Personal information
- Full name: David Neil Whalley
- Date of birth: 16 February 1969 (age 57)
- Place of birth: Hitchin, England
- Position: Forward

Senior career*
- Years: Team / Apps / (Gls)
- Stevenage Borough
- 1993–1994: Scunthorpe United / 14 / (2)
- 1994-1995: Preston North End / 8 (11) / (4)
- 1995-1996: Scarborough / 47 / (8)
- 1996-1998: Stevenage Borough / 62 / (13)
- 1998-1999: St Albans City
- 1998-1999: Welling United / 16 / (3)
- 1998-1999: Shelbourne / 4 / (1)
- 1999-2000: Hayes / 33 / (1)
- 2000-2001: Molesey
- 2001-2003: Arlesey Town
- 2005-2006: Aylesbury United / 3 / (0)

= Neil Trebble =

English footballer

David Neil Trebble (born 16 February 1969) is a former English professional footballer who played as a Forward.

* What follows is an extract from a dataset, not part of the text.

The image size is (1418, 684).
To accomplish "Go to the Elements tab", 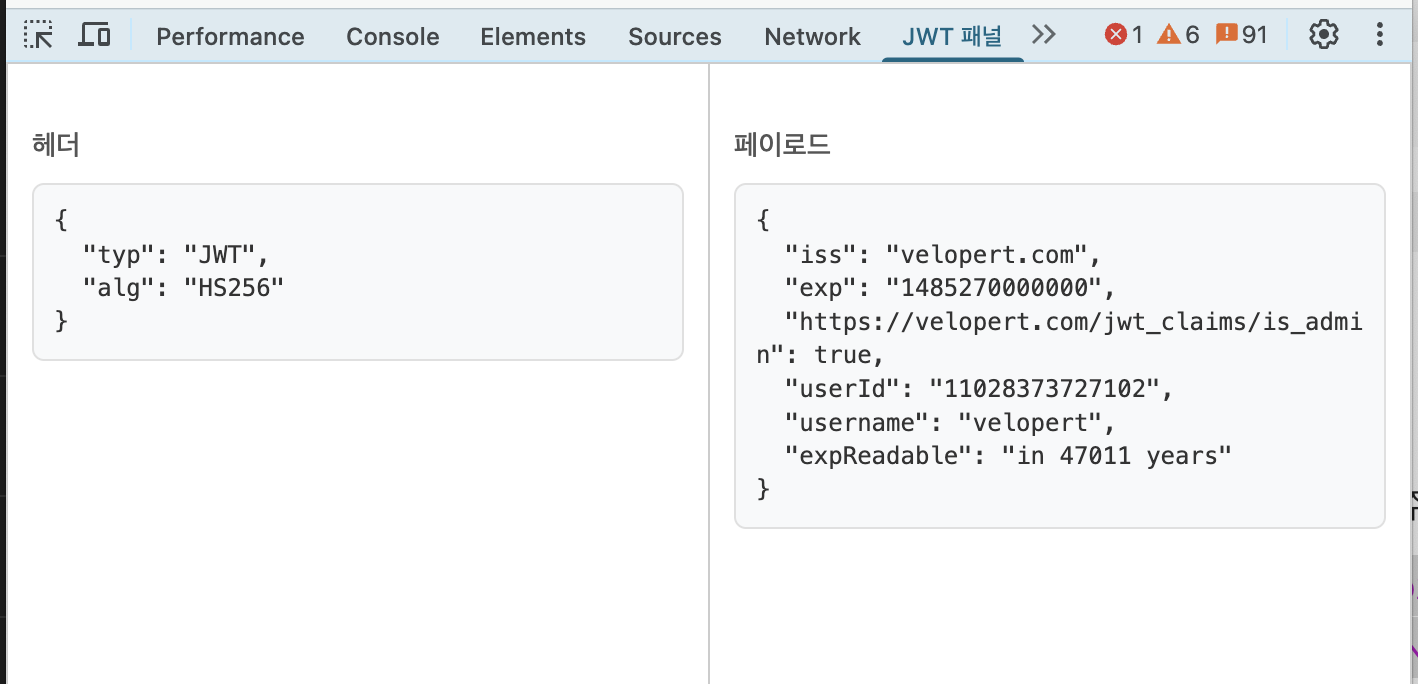I will (533, 37).
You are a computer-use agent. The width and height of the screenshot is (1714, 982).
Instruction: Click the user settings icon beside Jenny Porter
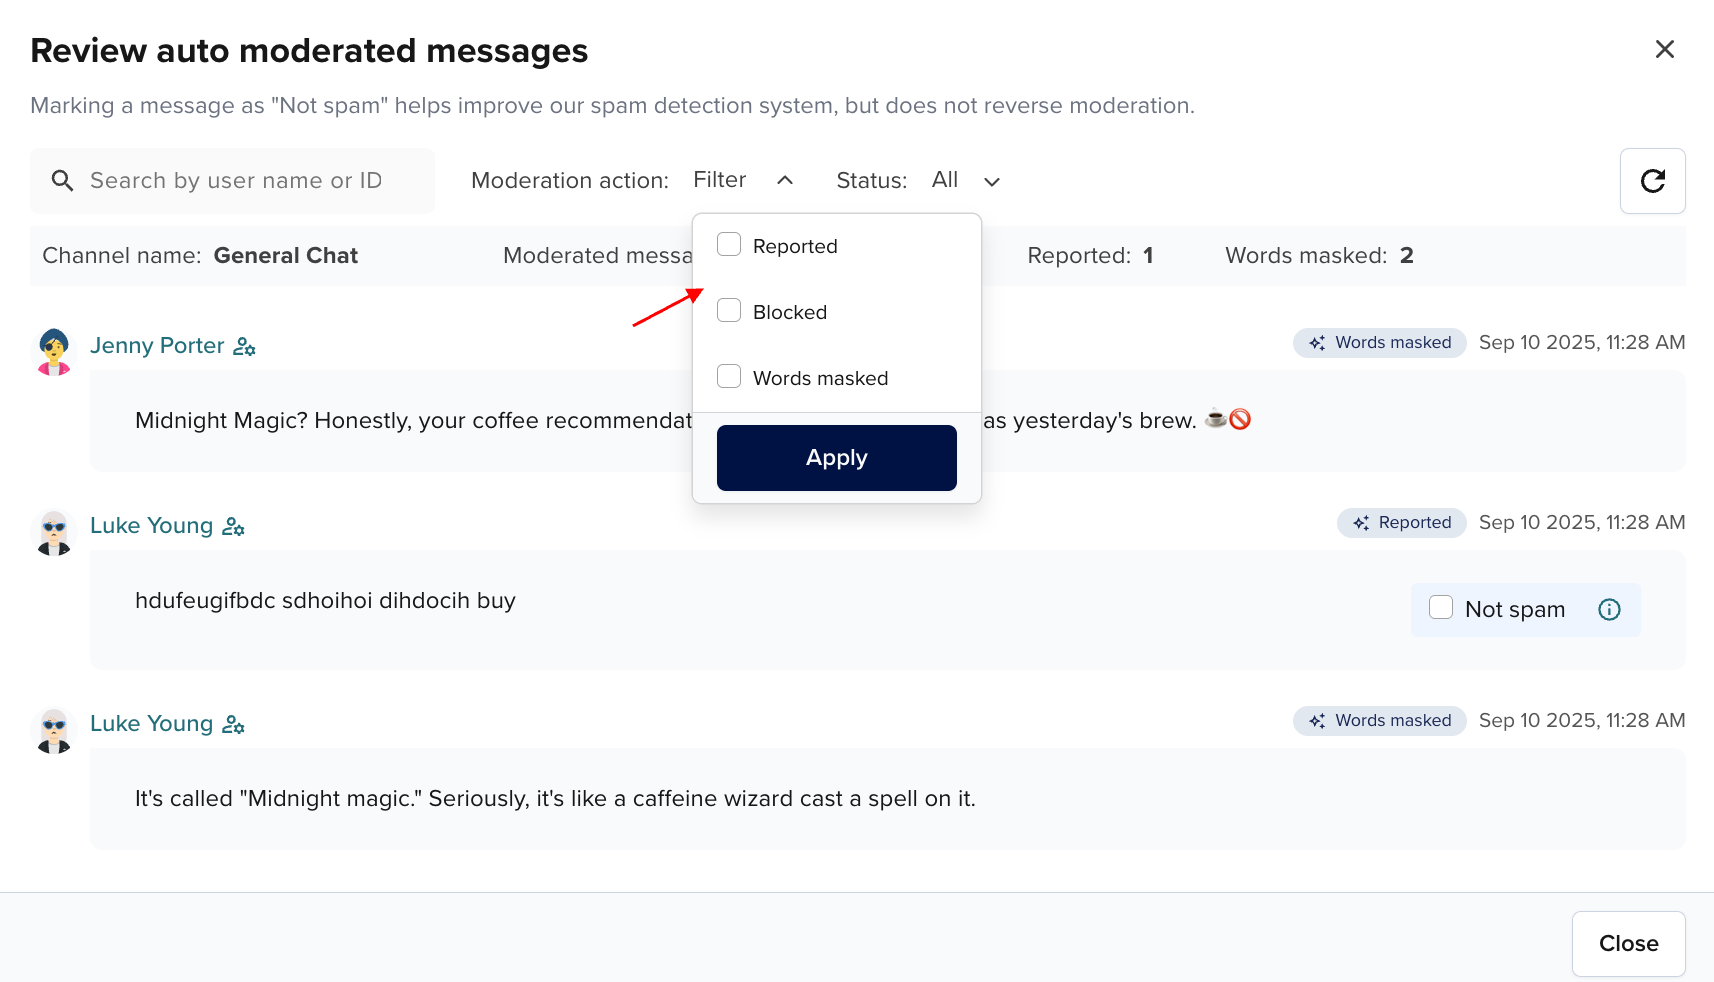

Although most of his career was played in non-league football, he played 19 matches in the Football League for Preston North End.

He was regarded as a physical player with good heading ability. Trebble started adult life in the army, having six years in the Grenadier Guards. He was discovered by Scunthorpe United playing for Stevenage Borough. After one season at Glanford Park, Trebble moved to Preston North End on a free transfer. He made his debut in a goalless draw at Darlington.

In his one season at Preston, he scored four goals in 19 league appearances. 11 of his league appearances and 3 of his 4 goals came from the bench. With a couple of months left in the 1994-1995 season, Trebble left Preston and joined Scarborough.

He later became a manager Aylesbury United, following the departure of Danny Nicholls in December 2005. With Aylesbury facing a relegation battle, however Trebble was unsuccessful in keeping the side in the league. He was later appointed manager of United Counties League side AFC Kempston Rovers in June 2007.